Theoretical Study of Electronic Structure of Silicon Nanocrystals

Abstract

We report on a theoretical study of the electronic structure of silicon nanocrystals with a shape of the regular rhombic dodecahedron, based on a tight-binding method. The energies of the lowest unoccupied state and the highest occupied state have been calculated. We have shown that the six-fold degenerate conduction band minima of the bulk silicon crystal are split into a non-degenerate A1 state, a double-degenerate E state and a triple-degenerate T2 state and that the ordering of the energies of these states depends on the size of the silicon nanocrystal. Thus the lowest unoccupied state of the silicon nanocrystal can have different symmetries at different nanocrystal sizes. However, as the size of the nanocrystal changes, the symmetry of the highest occupied state remains the same; it is T2 symmetric. The wave functions of the lowest unoccupied and highest occupied states have also been calculated.

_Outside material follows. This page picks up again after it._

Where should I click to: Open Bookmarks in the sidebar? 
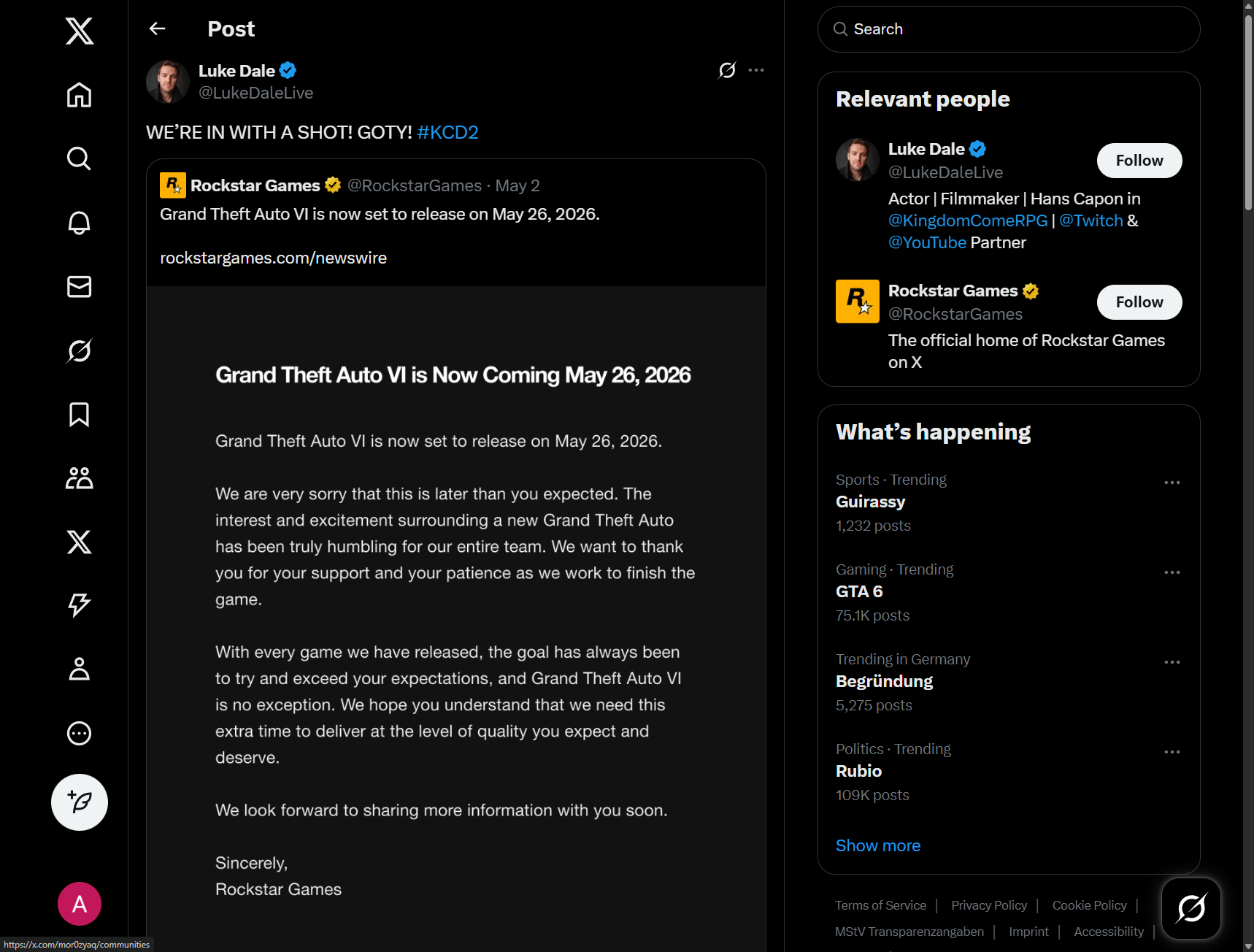(x=79, y=415)
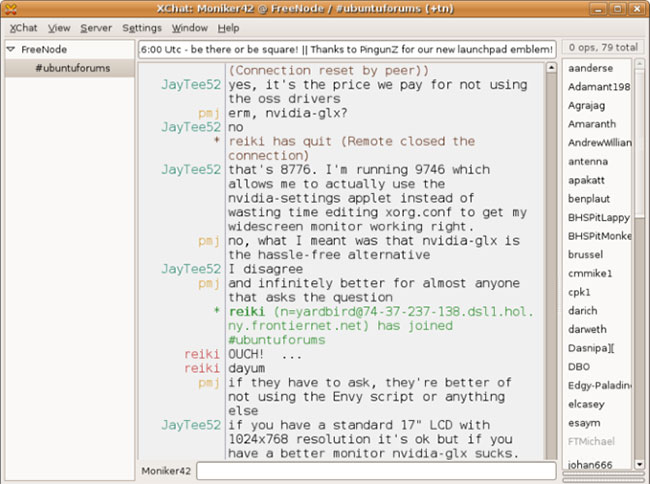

It is shown that these states have very different localization properties. The wave function of the lowest unoccupied A1 state is largely localized on the central atomic site and on its nearest neighbors. In contrast, the wave function of the lowest unoccupied E state has no contribution from the orbitals of the central atom. Furthermore, the wave functions of both the lowest unoccupied and the highest occupied T2 states are distributed more evenly over a large portion of the silicon nanocrystals.